Moreover, Shell has been, and is still involved in influencing and supporting the outcome of an illegal military tribunal which hanged my brother Ken and eight other Ogonis under false murder charges. Two witnesses at my brother's fraudulent trial have signed sworn affidavits that they were bribed by officials of the military and Shell to give false testimony to incriminate my brother.

More frightening is the fact that the same tribunal is about to begin trying 19 more Ogoni activists for the same crime, using the same judge, and the same witness that hanged my brother. This trial must be stopped.

The Ogoni are not giving up. On January 4 of this year, more than 100,000 Ogoni gathered peacefully to mourn the passing of our leaders, and to show our resolve in the face of the evil alliance between Shell and the Nigerian military. All the people were wearing black. In response, the military killed 6 people and injured many more.

Ogoni, and all of Nigeria needs your help. Shell produces half the oil in Nigeria, and oil money is the only thing that keeps the military in power. Americans are the largest consumer of Nigerian oil, but Nigerian oil represents just 3.5 percent of America's total oil consumption. It is both economically possible and morally imperative that America respond to the persecution by instituting an embargo on Nigeria's oil. This is important not only for Ogoni, but for all Nigerians who are suffering under the brutal regime of General Sani Abacha

The decisions which you make today after this briefing may change the double standards of one of the world's biggest multinational corporations, and divert them from their path of environmental devastation, a path which has led them to support corrupt practices, military dictatorship, the suppression of human rights, the flouting of the rule of law, murder and finally the genocide of the Ogoni people. You would vigorously oppose such practices in America: I am asking for your help to put an end to these practices in Ogoni, in Nigeria, my homeland in Africa.

In conclusion, the Ogoni people respectfully request the following of Representatives of the people of the United States of America, to:

Thank you very much for your time. I would be happy to answer any questions you might have.




Biography of Dr. Owens Wiwa

Dr. Owens Wiwa is the brother of the late Nigerian writer and environmentalist Ken Saro-Wiwa, president of the Movement for the Survival of the Ogoni People (MOSOP). Saro-Wiwa was executed by the Nigerian military government on November 10, 1995. Owens Wiwa, a medical doctor and a human rights activist, escaped from Nigeria a few days after his brother's execution. In his medical practice, Dr. Wiwa has been a resident in hospitals in Port Harcourt, in Rivers State, and Bori and Taaban, in Ogoni. In 1990 he established two private rural health centers in Ogoni to care for the needs of the Ogoni People. In so doing he treated hundreds of Ogoni men, women and children injured as a result of the ongoing military repression in Ogoni.
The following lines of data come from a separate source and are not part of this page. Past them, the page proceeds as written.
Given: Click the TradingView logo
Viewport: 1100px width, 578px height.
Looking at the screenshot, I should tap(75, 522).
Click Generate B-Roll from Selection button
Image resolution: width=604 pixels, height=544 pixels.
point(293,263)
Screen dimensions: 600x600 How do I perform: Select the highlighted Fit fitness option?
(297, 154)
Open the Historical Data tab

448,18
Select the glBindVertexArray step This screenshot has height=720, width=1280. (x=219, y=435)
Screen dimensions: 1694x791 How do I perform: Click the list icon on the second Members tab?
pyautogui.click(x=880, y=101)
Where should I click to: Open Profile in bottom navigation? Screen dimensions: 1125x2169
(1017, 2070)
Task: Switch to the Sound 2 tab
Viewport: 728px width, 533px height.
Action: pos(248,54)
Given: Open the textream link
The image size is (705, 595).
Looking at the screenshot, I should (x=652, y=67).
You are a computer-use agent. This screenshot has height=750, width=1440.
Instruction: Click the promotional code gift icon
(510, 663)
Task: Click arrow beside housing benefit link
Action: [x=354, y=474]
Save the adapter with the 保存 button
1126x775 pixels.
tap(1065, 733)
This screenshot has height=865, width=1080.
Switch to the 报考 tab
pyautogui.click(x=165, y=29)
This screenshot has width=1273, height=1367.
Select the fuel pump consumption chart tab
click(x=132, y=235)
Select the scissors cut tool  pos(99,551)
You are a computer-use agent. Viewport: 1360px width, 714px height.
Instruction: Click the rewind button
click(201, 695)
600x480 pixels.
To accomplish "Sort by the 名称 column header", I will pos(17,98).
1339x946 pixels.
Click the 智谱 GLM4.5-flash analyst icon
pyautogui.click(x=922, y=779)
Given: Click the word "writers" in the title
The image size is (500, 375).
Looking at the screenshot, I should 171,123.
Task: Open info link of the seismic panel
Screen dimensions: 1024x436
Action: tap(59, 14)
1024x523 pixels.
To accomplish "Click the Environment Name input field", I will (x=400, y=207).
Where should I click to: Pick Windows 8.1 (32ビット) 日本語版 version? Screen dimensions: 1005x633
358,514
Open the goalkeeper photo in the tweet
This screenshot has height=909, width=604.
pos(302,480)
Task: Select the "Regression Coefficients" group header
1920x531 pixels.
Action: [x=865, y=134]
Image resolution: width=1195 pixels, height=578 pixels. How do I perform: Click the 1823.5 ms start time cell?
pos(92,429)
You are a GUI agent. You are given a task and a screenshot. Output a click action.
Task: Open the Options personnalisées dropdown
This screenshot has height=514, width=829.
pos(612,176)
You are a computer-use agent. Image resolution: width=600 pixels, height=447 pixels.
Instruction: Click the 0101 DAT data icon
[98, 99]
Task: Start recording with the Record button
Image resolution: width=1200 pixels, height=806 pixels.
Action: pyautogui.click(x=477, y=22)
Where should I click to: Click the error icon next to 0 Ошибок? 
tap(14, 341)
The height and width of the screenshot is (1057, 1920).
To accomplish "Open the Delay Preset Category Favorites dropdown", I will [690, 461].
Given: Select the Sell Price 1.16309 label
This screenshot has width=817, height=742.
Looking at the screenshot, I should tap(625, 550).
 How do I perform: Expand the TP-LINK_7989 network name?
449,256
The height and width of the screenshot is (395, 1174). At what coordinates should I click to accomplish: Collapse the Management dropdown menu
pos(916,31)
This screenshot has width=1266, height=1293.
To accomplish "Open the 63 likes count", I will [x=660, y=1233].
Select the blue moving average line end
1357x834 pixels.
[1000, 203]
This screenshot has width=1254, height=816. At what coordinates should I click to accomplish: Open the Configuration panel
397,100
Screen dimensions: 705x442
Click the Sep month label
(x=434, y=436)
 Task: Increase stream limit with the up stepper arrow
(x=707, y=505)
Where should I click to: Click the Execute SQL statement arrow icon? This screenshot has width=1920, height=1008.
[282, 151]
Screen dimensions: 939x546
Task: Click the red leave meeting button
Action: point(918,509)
As a political activist, Dr. Wiwa has documented human rights abuses perpetrated upon the Ogoni by the Nigerian Army, as well as environmentally-related diseases among the Ogoni. He is a member of the Steering Committee of MOSOP and has held other posts in the Ogoni movement, including the chairmanships of the Ogoni Health and Social Welfare Committee and the Ogoni Relief and Rehabilitation Committee.